On Tue, Dec 10, 2013 at 10:05:26AM +0000, John Cox wrote:
> Hi
> 

Hi,


> I'm clearly missing something here - it seems to me that virtual is a
> pure superset of alias - why would you ever want to use alias?
> 
> Thanks
> 

Nope, virtual is not a superset of alias and it has different semantics.

Think of it as follows:

Whenever you send a mail to a mail system, you have an input and output.
The input is the recipient mail address, the output is the end-user that
can be local (including a program, a file, ...) or not.


When dealing with aliases, you assume that the domain accept mails for
all of its system users. The aliases mapping does not need to know about
every user on the system, it only needs to know about some possible
transformations it should apply before the envelope is attempted for a
delivery.

> Extracted entries
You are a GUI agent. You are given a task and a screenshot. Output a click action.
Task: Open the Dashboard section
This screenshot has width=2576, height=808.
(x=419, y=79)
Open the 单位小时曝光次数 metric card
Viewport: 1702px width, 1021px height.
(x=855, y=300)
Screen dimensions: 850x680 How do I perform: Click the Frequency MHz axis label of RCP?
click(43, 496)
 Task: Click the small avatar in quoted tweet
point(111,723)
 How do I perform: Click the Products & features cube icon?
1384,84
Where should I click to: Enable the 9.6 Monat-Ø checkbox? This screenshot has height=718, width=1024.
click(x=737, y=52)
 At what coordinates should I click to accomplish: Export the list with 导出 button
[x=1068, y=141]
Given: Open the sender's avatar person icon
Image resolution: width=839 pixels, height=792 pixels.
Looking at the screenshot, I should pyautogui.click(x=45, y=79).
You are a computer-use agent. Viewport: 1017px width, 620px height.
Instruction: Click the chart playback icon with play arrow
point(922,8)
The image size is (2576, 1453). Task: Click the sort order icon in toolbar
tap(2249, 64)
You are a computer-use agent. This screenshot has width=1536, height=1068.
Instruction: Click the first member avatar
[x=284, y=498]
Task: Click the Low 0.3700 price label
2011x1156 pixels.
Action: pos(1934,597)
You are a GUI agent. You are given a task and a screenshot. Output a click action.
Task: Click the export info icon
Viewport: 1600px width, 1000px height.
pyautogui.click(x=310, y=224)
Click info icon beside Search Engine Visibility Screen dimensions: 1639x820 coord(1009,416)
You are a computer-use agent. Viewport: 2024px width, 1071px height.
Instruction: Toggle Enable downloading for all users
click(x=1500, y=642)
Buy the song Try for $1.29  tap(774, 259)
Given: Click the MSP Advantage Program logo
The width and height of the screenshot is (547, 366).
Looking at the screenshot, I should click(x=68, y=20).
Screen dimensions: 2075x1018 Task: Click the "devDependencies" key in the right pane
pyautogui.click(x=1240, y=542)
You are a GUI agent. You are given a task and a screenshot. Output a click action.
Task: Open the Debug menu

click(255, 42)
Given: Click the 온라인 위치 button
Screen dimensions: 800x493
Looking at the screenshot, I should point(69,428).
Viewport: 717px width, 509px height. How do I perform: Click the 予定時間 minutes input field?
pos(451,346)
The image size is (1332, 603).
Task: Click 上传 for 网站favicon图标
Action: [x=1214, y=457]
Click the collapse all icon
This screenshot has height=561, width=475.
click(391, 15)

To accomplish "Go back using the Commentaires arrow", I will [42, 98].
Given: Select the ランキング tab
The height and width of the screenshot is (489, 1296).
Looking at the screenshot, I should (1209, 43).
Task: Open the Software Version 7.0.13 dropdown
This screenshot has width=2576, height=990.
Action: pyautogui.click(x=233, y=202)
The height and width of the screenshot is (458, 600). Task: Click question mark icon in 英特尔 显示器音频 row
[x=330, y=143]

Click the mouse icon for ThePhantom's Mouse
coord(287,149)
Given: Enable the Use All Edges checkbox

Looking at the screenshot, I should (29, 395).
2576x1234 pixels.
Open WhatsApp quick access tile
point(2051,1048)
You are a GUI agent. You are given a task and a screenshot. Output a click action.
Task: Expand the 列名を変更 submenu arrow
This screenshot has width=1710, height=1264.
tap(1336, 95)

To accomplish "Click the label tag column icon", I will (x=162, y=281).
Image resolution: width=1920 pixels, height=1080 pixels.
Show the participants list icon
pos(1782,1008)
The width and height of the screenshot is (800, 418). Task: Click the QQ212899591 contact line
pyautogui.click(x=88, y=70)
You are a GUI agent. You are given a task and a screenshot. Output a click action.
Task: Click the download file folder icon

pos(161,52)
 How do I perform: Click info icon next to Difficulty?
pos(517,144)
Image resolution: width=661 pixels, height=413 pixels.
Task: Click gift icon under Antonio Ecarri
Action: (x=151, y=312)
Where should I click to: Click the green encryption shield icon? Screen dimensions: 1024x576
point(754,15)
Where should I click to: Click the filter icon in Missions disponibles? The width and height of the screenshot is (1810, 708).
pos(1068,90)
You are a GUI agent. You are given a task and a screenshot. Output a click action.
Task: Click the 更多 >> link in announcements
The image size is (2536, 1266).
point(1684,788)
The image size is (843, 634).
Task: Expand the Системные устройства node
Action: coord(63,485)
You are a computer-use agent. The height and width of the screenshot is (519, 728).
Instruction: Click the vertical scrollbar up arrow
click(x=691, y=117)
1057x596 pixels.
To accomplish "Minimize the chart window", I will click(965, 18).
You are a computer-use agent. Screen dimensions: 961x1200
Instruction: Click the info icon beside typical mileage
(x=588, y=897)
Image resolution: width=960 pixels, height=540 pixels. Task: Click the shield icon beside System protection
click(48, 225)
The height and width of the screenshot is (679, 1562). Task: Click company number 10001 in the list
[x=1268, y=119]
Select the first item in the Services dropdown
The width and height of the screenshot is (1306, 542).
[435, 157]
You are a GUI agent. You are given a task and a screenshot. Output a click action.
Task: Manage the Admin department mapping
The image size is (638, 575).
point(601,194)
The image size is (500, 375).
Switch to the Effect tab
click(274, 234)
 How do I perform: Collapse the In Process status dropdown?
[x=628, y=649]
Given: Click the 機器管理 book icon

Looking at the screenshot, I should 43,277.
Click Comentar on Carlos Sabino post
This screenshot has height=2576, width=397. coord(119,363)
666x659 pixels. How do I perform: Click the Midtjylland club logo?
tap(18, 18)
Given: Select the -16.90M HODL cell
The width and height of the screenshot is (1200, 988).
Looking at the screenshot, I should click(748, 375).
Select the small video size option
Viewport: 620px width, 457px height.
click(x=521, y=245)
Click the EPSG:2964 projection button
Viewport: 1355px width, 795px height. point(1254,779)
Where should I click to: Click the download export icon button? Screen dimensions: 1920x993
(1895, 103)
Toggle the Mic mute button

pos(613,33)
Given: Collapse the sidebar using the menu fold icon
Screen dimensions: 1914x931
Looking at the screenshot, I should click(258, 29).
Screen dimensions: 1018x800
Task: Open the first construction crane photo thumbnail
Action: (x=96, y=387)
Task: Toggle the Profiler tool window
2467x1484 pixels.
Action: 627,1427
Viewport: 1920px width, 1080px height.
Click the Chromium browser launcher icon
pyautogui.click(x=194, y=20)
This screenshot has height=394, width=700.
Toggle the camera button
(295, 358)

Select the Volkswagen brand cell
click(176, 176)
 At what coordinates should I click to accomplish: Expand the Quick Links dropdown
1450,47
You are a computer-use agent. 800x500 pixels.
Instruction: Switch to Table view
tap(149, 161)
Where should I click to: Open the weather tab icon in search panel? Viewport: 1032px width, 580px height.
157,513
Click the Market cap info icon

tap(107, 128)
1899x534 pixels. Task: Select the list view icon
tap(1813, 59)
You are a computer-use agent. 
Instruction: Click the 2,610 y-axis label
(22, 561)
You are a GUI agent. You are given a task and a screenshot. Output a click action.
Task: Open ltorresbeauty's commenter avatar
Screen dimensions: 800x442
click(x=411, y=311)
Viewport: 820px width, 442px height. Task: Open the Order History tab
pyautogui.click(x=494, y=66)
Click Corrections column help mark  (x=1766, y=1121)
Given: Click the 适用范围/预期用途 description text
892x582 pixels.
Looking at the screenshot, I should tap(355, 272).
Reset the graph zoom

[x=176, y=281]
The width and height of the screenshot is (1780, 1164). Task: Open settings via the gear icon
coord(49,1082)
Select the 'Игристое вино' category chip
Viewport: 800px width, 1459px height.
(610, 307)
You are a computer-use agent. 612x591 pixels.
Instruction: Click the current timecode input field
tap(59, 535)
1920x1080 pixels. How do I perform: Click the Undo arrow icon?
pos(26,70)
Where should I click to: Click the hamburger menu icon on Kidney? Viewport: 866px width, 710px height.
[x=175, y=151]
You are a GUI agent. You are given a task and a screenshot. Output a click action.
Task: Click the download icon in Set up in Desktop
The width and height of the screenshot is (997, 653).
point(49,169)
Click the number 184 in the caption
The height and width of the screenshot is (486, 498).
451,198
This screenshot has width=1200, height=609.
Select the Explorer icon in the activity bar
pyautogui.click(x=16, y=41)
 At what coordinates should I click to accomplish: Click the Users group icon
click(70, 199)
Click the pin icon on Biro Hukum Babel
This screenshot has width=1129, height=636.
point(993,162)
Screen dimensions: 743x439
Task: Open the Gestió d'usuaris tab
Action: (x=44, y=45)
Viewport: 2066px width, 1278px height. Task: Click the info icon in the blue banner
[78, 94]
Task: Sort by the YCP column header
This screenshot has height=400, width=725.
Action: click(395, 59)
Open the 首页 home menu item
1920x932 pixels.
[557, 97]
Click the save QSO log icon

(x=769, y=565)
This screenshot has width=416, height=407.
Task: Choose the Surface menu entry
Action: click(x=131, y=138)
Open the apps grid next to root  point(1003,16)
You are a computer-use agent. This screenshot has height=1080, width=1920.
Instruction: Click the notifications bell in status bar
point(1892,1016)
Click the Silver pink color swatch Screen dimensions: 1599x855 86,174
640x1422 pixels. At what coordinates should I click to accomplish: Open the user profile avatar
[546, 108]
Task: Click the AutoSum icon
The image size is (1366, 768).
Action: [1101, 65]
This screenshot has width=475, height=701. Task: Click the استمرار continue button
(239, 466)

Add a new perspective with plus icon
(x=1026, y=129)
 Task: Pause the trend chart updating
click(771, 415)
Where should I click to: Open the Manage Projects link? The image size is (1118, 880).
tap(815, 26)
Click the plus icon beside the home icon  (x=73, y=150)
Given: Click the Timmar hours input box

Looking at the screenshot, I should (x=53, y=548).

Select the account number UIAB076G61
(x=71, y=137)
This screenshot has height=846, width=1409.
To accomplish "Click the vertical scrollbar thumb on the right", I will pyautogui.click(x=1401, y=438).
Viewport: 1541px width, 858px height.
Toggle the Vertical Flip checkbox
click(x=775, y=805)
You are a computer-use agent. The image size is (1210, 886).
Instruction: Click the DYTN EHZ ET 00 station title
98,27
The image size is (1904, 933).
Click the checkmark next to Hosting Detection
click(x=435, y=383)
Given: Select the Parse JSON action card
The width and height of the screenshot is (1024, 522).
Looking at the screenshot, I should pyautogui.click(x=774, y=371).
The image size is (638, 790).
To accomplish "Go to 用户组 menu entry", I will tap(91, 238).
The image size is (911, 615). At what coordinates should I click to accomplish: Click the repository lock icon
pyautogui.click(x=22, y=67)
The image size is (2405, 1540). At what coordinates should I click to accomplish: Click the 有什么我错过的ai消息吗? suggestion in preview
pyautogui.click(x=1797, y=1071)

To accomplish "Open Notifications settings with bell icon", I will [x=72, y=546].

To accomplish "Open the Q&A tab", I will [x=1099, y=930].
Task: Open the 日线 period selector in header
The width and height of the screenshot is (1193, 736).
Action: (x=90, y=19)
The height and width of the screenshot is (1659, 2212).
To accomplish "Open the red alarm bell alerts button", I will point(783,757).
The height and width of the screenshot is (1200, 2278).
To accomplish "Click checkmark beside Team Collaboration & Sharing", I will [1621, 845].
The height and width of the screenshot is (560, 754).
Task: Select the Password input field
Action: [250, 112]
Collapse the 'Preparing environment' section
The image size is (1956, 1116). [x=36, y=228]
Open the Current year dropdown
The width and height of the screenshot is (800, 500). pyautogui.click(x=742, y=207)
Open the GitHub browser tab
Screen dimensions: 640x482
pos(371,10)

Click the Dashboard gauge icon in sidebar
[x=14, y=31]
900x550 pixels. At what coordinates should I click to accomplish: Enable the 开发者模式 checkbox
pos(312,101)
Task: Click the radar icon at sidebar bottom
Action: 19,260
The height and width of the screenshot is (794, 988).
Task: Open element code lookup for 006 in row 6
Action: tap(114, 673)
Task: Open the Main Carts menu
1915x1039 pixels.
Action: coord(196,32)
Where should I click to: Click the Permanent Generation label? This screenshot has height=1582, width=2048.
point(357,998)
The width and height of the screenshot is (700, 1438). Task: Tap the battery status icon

> What you are asked to do
From the email reply about aliases and virtual mappings, copy word for word the part that begins with the words containing "On Tue, Dec" and ends with "to use alias?".

> Expected answer
On Tue, Dec 10, 2013 at 10:05:26AM +0000, John Cox wrote:
> Hi
> 

Hi,


> I'm clearly missing something here - it seems to me that virtual is a
> pure superset of alias - why would you ever want to use alias?